- **DATA EXTRACT**
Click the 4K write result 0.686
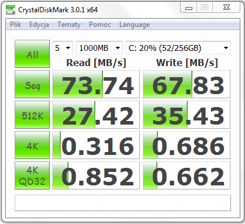Viewport: 245px width, 224px height. 187,145
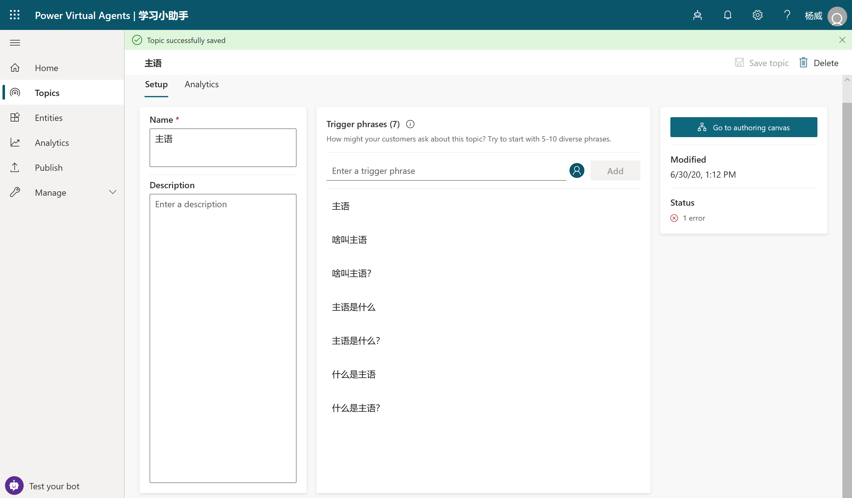Viewport: 852px width, 498px height.
Task: Switch to the Analytics tab
Action: pos(202,84)
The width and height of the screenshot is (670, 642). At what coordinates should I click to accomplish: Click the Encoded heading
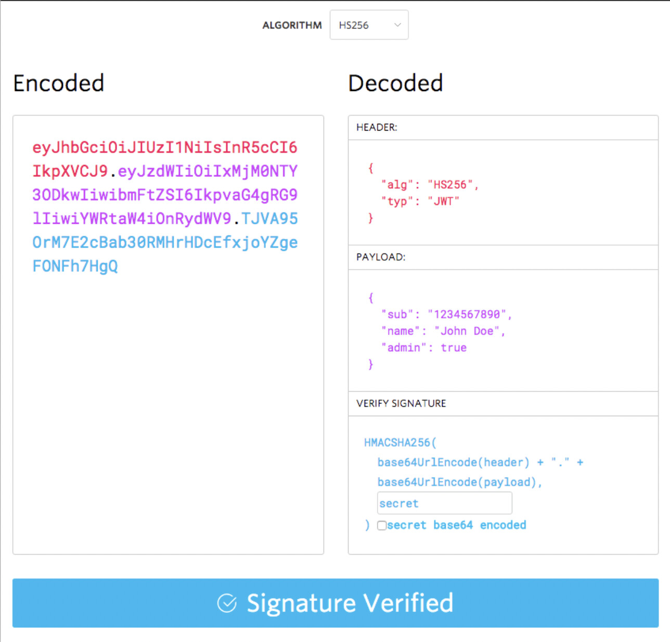pos(59,83)

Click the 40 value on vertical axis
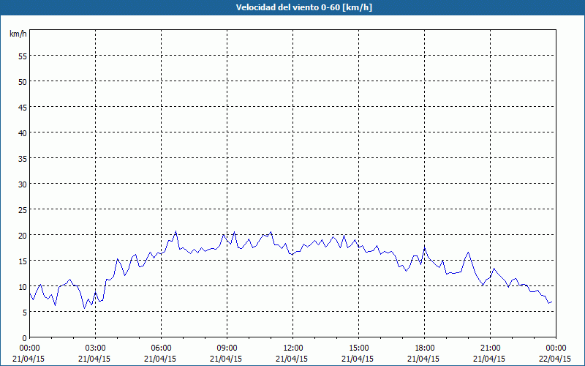tap(22, 132)
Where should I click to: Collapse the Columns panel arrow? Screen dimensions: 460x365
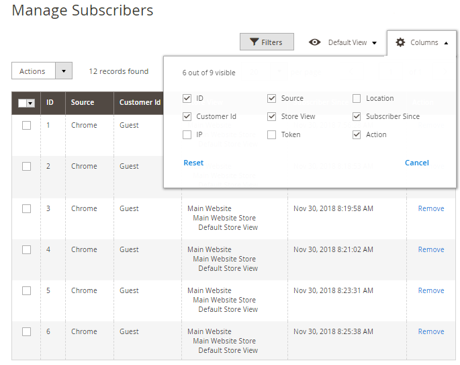[x=446, y=43]
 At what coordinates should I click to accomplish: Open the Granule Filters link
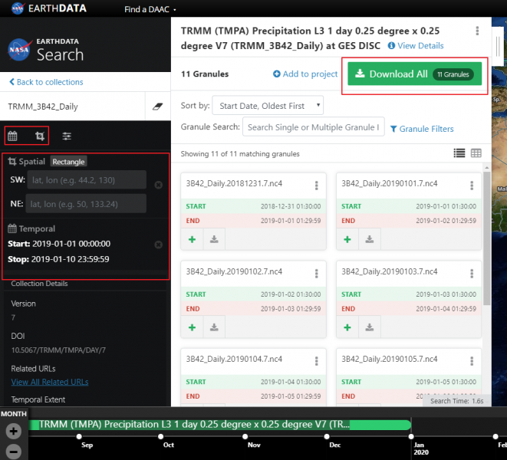click(x=422, y=129)
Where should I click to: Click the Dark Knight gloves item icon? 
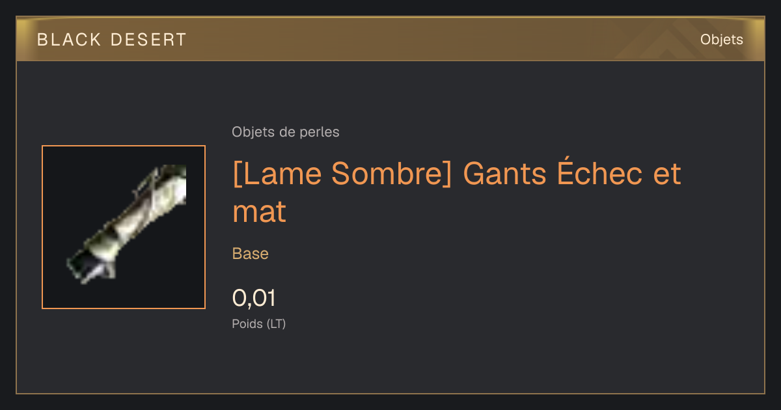[127, 225]
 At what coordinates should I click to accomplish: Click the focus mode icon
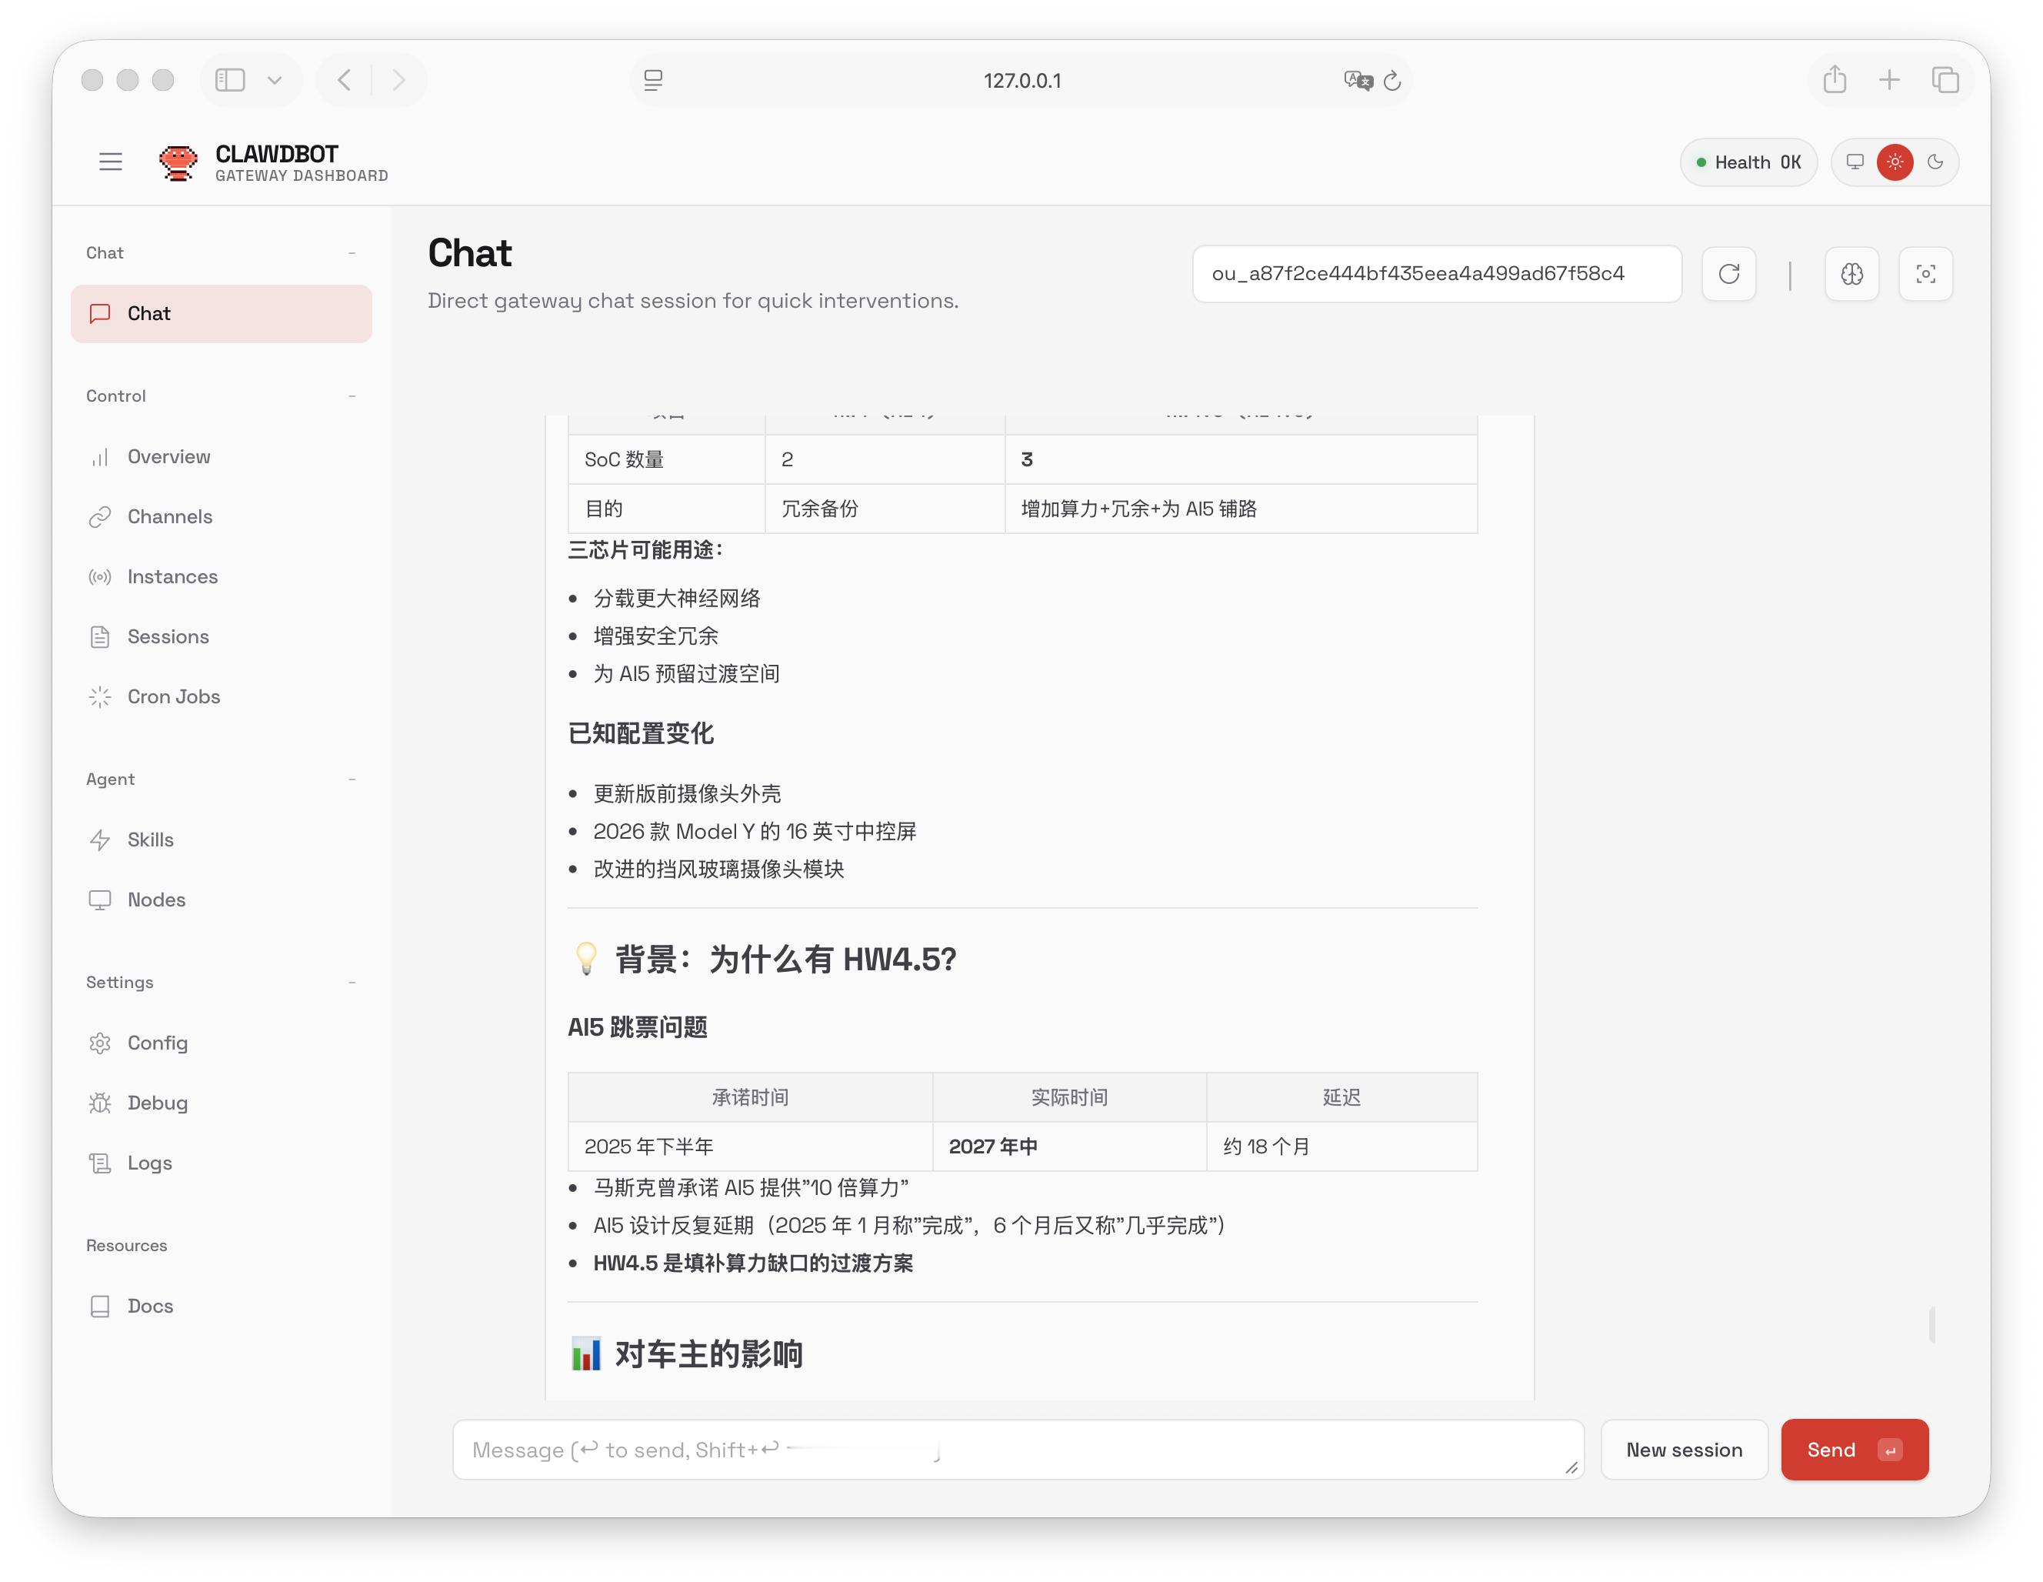[x=1925, y=274]
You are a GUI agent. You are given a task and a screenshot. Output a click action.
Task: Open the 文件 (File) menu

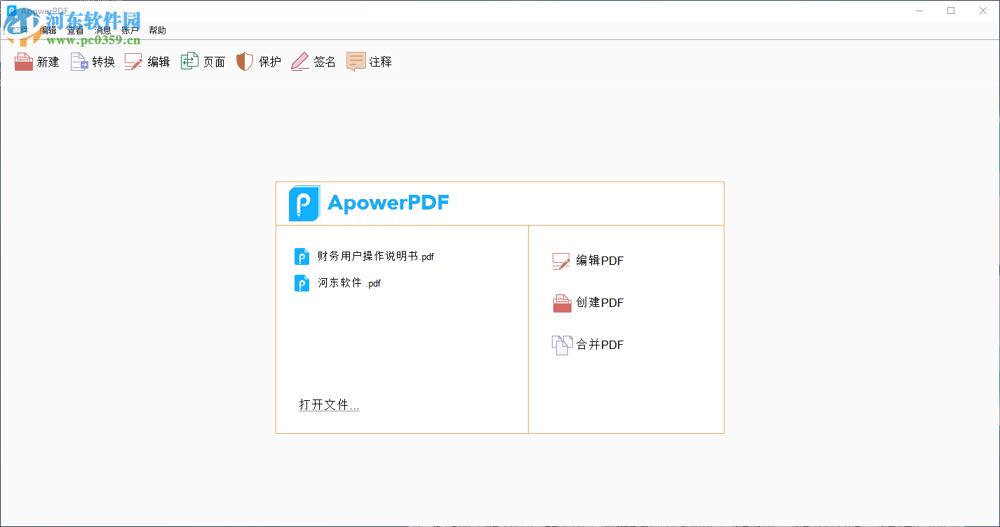(19, 29)
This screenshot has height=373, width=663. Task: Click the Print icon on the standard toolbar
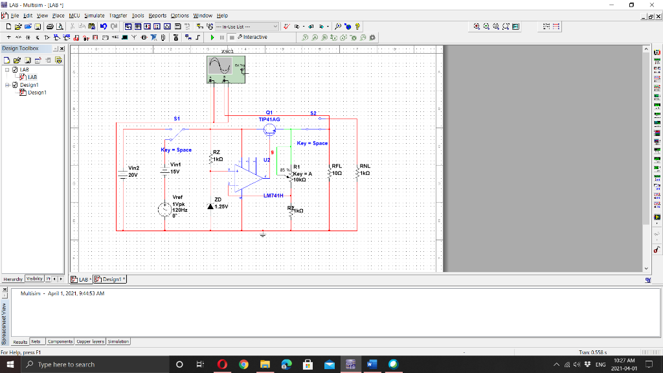click(49, 27)
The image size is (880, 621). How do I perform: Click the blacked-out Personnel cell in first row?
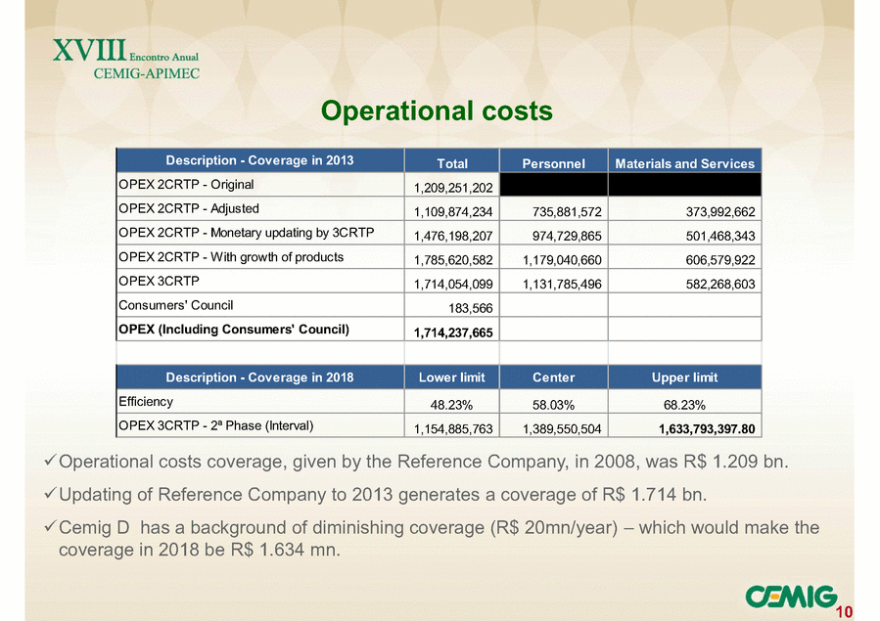(x=553, y=186)
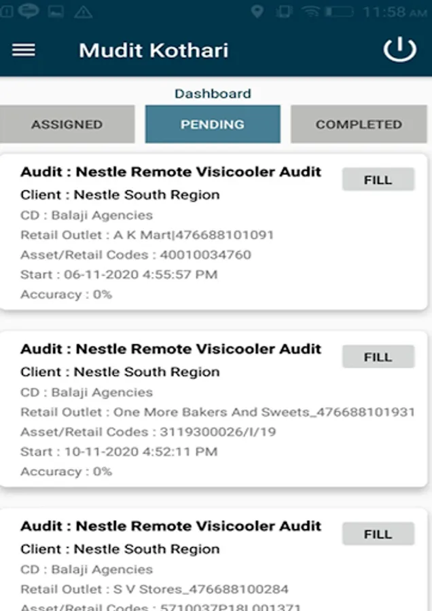Image resolution: width=432 pixels, height=611 pixels.
Task: Tap the Dashboard heading label
Action: (213, 94)
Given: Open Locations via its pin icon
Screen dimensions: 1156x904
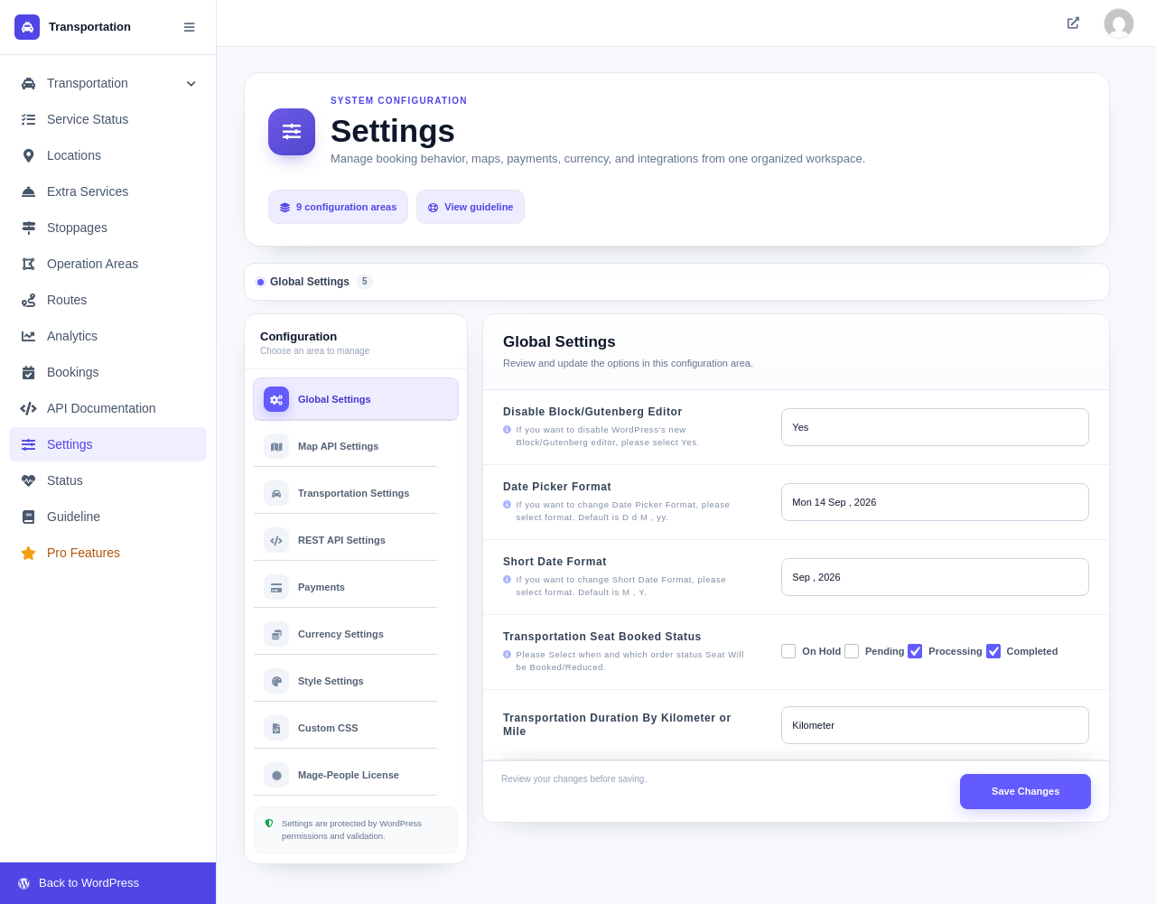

- **GIVEN INSTRUCTION**
Rewrite the listing from its first line through the line containing "[x=446, y=43]", inclusive, as a numbered list. Skip blank lines and leave the pictures out.

- **SOLUTION TO THE EXERCISE**
1. Click the 4K write result 0.686
2. Viewport: 245px width, 224px height. 187,145
3. Viewport: 852px width, 498px height.
4. Task: Switch to the Analytics tab
5. Action: pos(202,84)
6. The width and height of the screenshot is (670, 642). At what coordinates should I click to accomplish: Click the Encoded heading
7. pos(59,83)
8. Click the 40 value on vertical axis
9. tap(22, 132)
10. Where should I click to: Collapse the Columns panel arrow? Screen dimensions: 460x365
11. [x=446, y=43]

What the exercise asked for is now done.